Her mother opened the trunk again and pulled out a pair of pointed slippers. Mai walked back and slipped her feet inside. Her mother smiled. “Now we can go.”

Mai’s lips curved up just a tiny bit. They walked together out of the house and into the waiting palanquin.

It had never felt that slow before, traveling beside her mother in the palanquin, but she knew it had to be her, it was just how badly she wanted to get there. She-

The bearers set the palanquin down on the ground and she stepped out onto the docks. Her feet were slow and her steps small in the slippers so that she didn’t scuff them up, so different from her boots.

She looked up. “Where is it?”

Her mother pushed aside the palanquin curtain, but didn’t get out. “Oh, has it already sailed away?” Her hand came out to touch her daughter’s shoulder, but Mai threw it off. “I’m sorry, dear.”

“You did this on purpose,” she said flatly.

“Mai!” She looked around for the source of the voice. The princess brushed aside the curtain of her own palanquin and smiled down at her friend. “It’s so good of you to come to keep me company at this trying time.”

Mai glanced back at her mother, expression for once mobile and full of fury at how neatly her mother had done this, protected the family position and trapped her.
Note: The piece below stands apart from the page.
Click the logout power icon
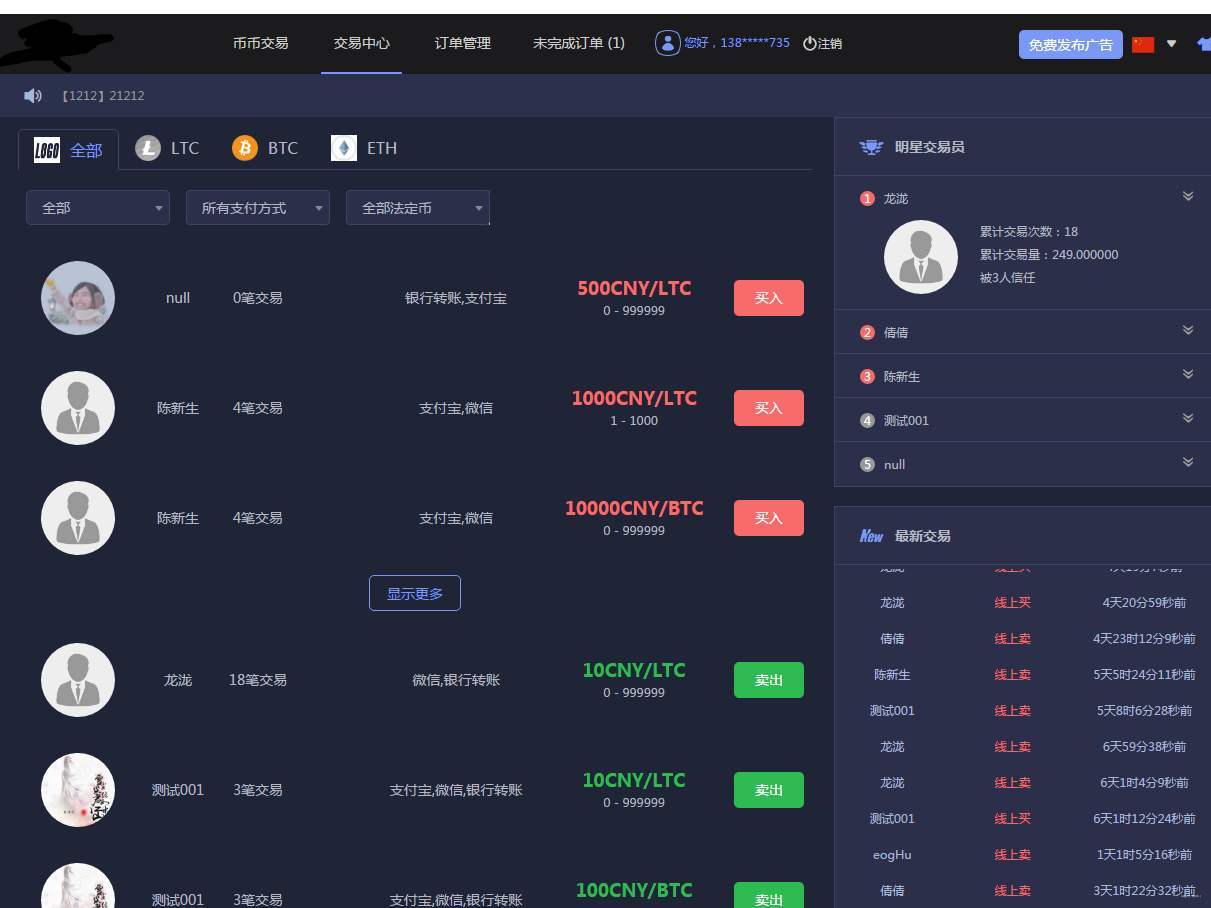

She bowed. “Of course, Princess Azula.”

Let it Breathe

Iroh holds the teapot in his hand and brings the water to a boil. They pass around the chipped clay mugs and the hard, stale little hunks of bread while he pours.

Jeong Jeong shoots him furtive glares, but he holds his cup out with the rest and pours a little bit of the tea on the bread to moisten it, just enough to make it edible. The tea at least is good, sweet smelling and hot enough to burn his lips.

Behind him, Bumi holds up his mug and shoves it in Pakku’s face. “Pakku, mine’s too hot, cool it down for me?” His voice takes on a childish, mocking whine, and the waterbender turns away from him unimpressed. “Please, Pakku?”

Piandao just holds his own mug in his hands and tries not to smile.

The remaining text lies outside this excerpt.